Thursday, November 13, 2014

Wisconsin Veterans Home, Part Two

As the summer of 1889 continued the grounds of the Veteran Home took on the look of a village.  A park with band stand was envisioned, streets were laid out and tidy cottages built to line them. Architect Waters planned a large and small cottage and many were built.  The Waters' buildings were of a simple Queen Anne style with porches, interesting fenestration and a variety shingle patterns.
 Not all cottages erected were of Waters' design, GAR chapters from many cities around the state constructed cottages of various designs and allowed deserving veterans form that city live in them.  The dwellings were small because they had no kitchens, all meals being served at the dining hall.  Some cottage still remain, although altered slightly and some were demolished or moved off the grounds.
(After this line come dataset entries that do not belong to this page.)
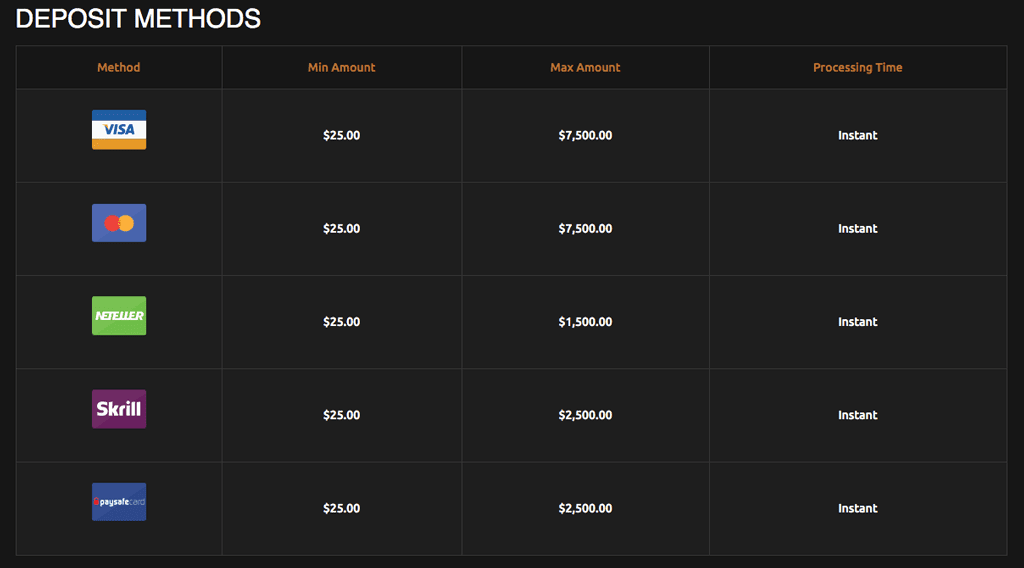1024x568 pixels.
Task: Click the Deposit Methods page heading
Action: 138,18
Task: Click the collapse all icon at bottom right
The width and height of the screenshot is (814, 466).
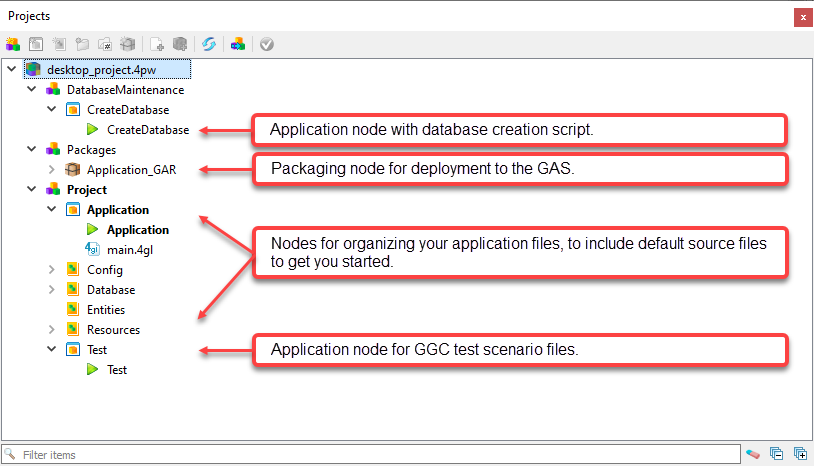Action: (777, 455)
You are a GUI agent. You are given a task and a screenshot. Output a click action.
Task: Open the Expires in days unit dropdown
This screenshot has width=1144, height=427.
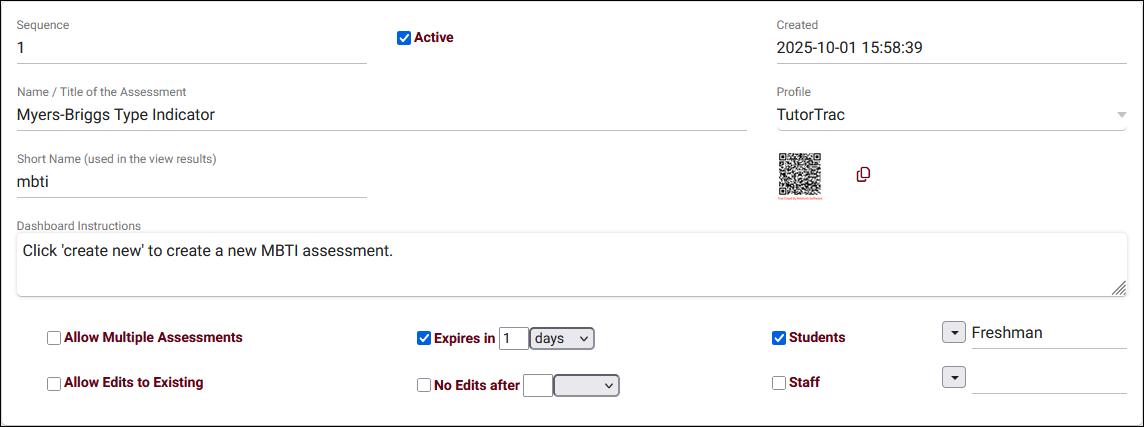click(562, 338)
A small hospital was built at the south end of the campus.  It was one and half stories and a Queen Anne style with interesting details but little ornamentation.  The building was in service only a few months when on the night of November 9, 1889 it burned down to its' foundation.  There is but one photograph of the smoldering ruins, just the chimneys standing.  The hospital was soon replaced by a large two story building which was not the work of William Waters. 

Another of the original buildings designed by Mr. Waters was the barn built to house dray animals and other livestock.  One publication claims the barn was on the property when it was acquired.  This seems unlikely as a sketch of it appears in the Oshkosh Times of March 16, 1890 along with drawings of the Hospital, Commandants Residence, 21st Regiment Club House and a small cottage.  The structure, although utilitarian was a stylish Queen Anne design and was handsome addition to the grounds.  There was at least one extension to the barn before it fell into disuse and deteriorated to the point of need to be demolished making way for another hall.  
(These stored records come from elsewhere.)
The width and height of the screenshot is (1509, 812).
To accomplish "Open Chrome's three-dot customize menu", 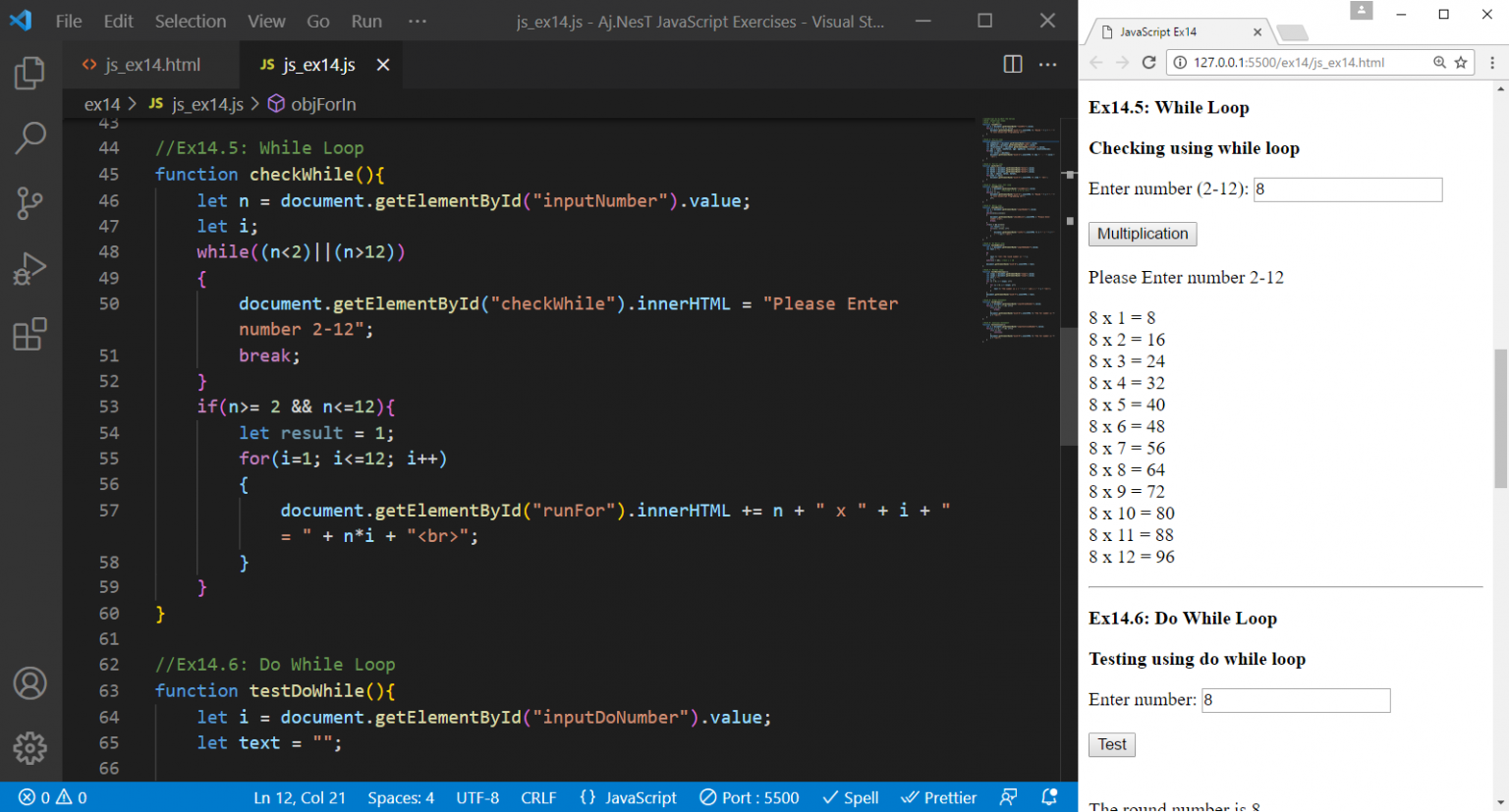I will point(1494,61).
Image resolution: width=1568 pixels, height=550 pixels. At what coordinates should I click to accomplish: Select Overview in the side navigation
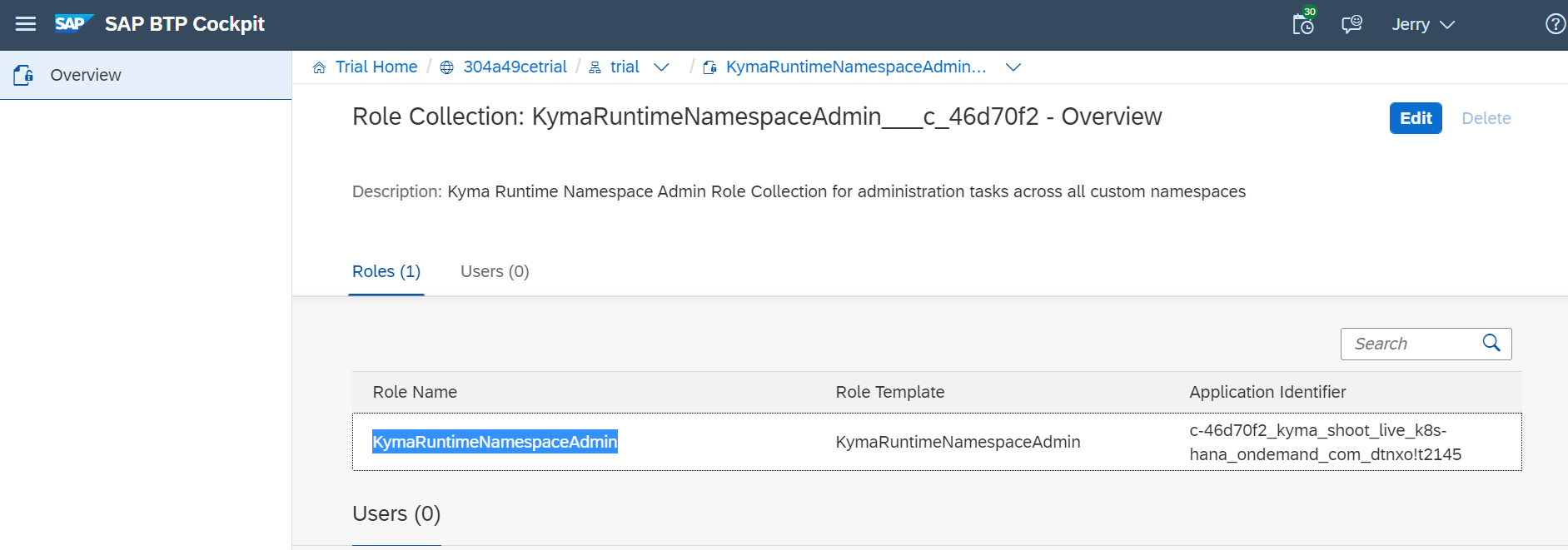(86, 75)
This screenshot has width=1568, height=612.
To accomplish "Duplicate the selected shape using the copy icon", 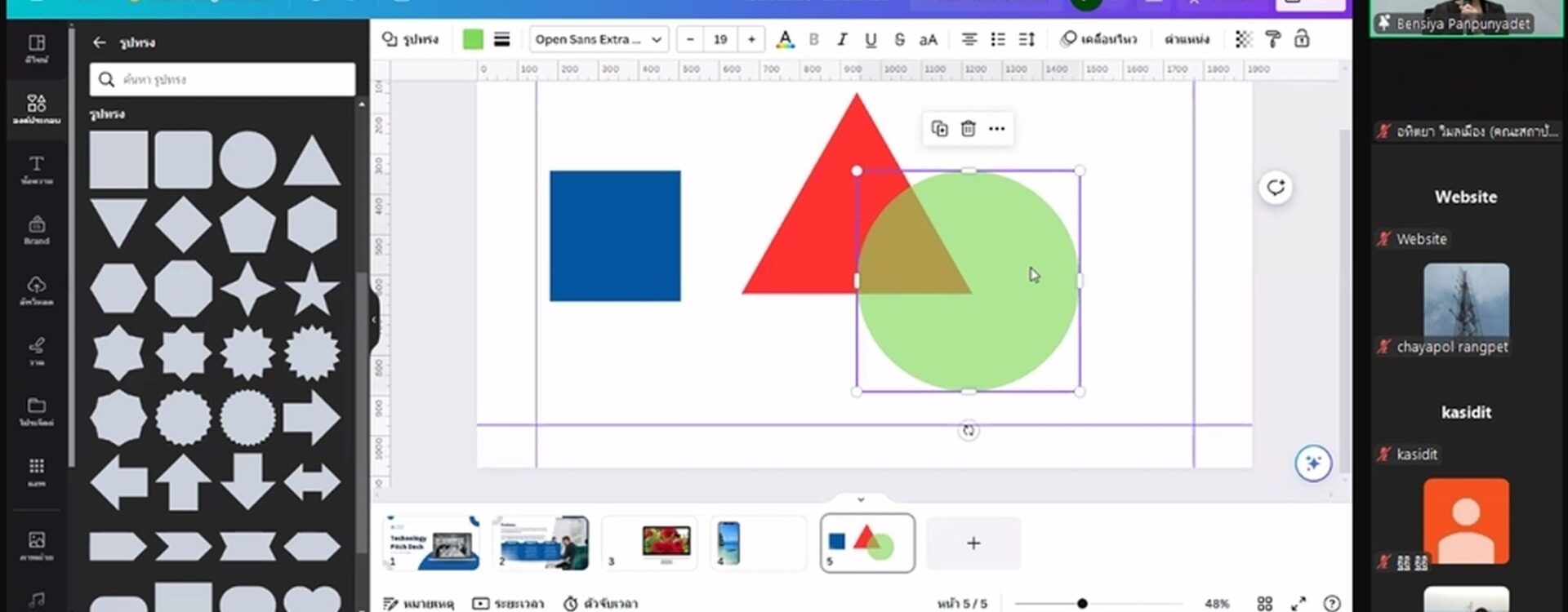I will coord(939,129).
Other buildings not from Waters' drafting table were built; Amusement Hall, The Chapel and post office were but a few.  Mr Waters' next job at the home was Jerry Rusk Hall, commissioned in 1895. Intended as housing for elderly couples the hall was a Queen Anne style with central pavilion, flanked by two towers, a tall one to the left and a short one to the right. Entry was gained through a large veranda, the roof of which formed a balcony accessed by a door between the towers. Two wings stretched in opposite directions from the center, the terminus of which were large octagon shaped sections with porches.  On June 7, 1929 a fire destroyed much of the building such that what remained had to be razed.  Only a few of the old building survived to the 21st century.